Mi encuentro con John Lennon

Este articulo esta dedicado a mis amigos:
Jorge, Freddy, Diego, Adolfo, Bayardo,
Ferney, Fabio, Álvaro, Libardo, John.
Y a nuestra bella e inolvidable
Adolescencia…
El calendario marcaba el día 8 del año 1980. Nada me hacía pensar que mi vida cambiaría para siempre. En la radio anuncian el asesinato de John Lennon y cientos de voces dejan escuchar su repudio. Llanto de hombres y mujeres que recuerdan a su ídolo musical de juventud. Suena una y otra vez la música de The Beatles y el tema Imagine. Lejos estaba nuestra generación de quinceañeros que ese día nuestras vidas se partirían en dos y para siempre. Nuestra imaginación se encendió y en medio de nuestros corazones empezamos a llorar la muerte de ese ex Beatle que hasta ese día no tenia significado alguno en nuestras vidas.
Los disparos de Mark David Chapman fueron el detonante para que una generación descubra un sentido a su vida. Empezamos a hablar de la Paz, del Amor y de la necesidad de trasformar el mundo. Nos hicimos rebeldes de zapatos croydon; nuestro cabello corto empezó a tejer la distancia entre sus raíces y su orquilla; nuestra modesta chaqueta de lana se convirtió en una extraña mezcla de gabardina y nuestros pantalones empezaron una mágica transformación desde la rodilla hasta los talones. La bota tubo y los botines puntiagudos fueron pretexto en más de una ocasión para el sermón de nuestros padres que no entendían cómo nuestras vidas habían presentado un giro de tal naturaleza. El niño había fallecido y daba inicio al nacimiento de ese hombre que, curiosamente, emerge en la muerte de ese extraño y desconocido personaje que era Lennon para nosotros los quinceañeros que no teníamos ídolos ni iconos para defender.
Los acetatos de nuestros hermanos fueron nuestros, se hicieron nuestros.
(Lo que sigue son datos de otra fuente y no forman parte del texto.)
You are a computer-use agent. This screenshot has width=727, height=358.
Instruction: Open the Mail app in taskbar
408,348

Los Cuatro de Liverpool en sus carátulas viejas y arrugadas empezaron a tomar nuevamente forma en nuestras manos. Recuerdo un viejo L.P. con sus caras perdidas entre las penumbras; el capul de John, George, Paúl y Ringo renacía en nuestras ofendidas cabezas, cansadas de soportar los gustos estéticos de papá y mamá. Ahora teníamos a quien parecernos y una vez apoderados de la música de nuestros hermanos mayores nos sentíamos más a gusto que con los ritmos tropicales que por entonces constituían las tarde-fiestas de mi hasta entonces estulta generación. Nos vimos en un espejo roto al que empezamos a incrustarle sus propios fragmentos para mirarnos mejor.
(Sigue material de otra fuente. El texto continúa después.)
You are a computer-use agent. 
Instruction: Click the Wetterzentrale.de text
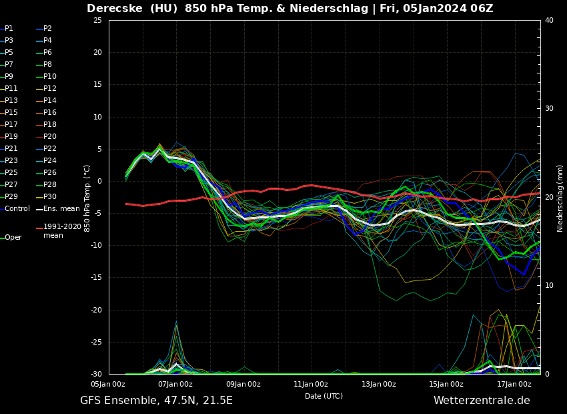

Juro que nunca nos habíamos sentido como ese día. Nacimos así, espontáneamente, en una noticia de radio que se repetía una y otra vez. Nuestro parto empezó a sentirse cuando nuestras voces se unían para entonar Let it be o Hey Jude. Y arriesgándome a ser catalogado como snob puedo afirmar que nuestro corazón empezó a palpitar de verdad cuando escuchamos Michelle o sentimos la tonalidad de Yesterday. Que tardes aquellas en que armados de un acetato descubrimos el amor en medio de nuestros pantalones entubados y más arriba de nuestras puntiagudas botas.
Y nos hicimos tribu para descorrer el velo de la creación. Nunca antes como en este día nos vimos a los ojos para entender que el vínculo de la amistad se entretejía alrededor de esa música celestial que llevábamos en nuestro walkman atado a la cintura. Nunca antes cómo en este día empezamos a sentir que la vida tenía un sentido.
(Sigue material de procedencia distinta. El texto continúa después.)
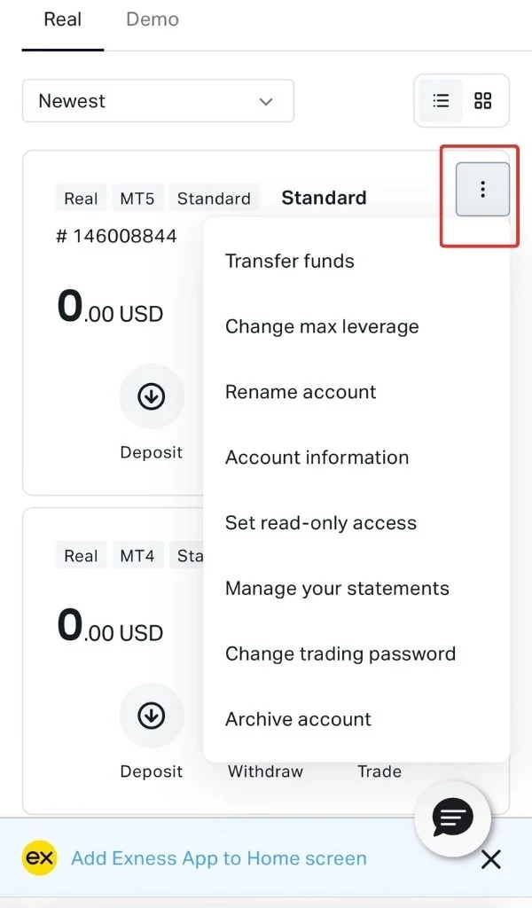Image resolution: width=532 pixels, height=908 pixels.
Task: Choose Archive account from the menu
Action: click(298, 719)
Sin su asesinato no seríamos lo que somos ni el mundo sería lo que es. Otra sería nuestra vida y otros nuestros pensamientos. En John Lennon y en su mensaje de peace and love nos encontramos aquella generación de adolescentes que en los años ochenta no teníamos ni en quien creer ni a quien seguir. Esa crisálida que éramos se transformó en una nueva voz. Hoy, a los treinta años del asesinato de John Lennon, únicamente podemos decir que ese fragmento del espejo que hacía falta por recomponer lo encontramos en su cabello largo, en sus inolvidables mensajes de paz y en esa siempre extraña forma de entendernos en las tabernas alrededor de alguna de sus canciones. Nadie es extraño si en sus dedos y en su garganta se entona o tararea el ritmo inconfundible de Lennon. Me pregunto qué seria de nosotros si ese 8 de diciembre de 1980 Mark David Chapman hubiese decidido darse una buena siesta. Seguramente nosotros aun no despertaríamos de nuestro sueño existencial.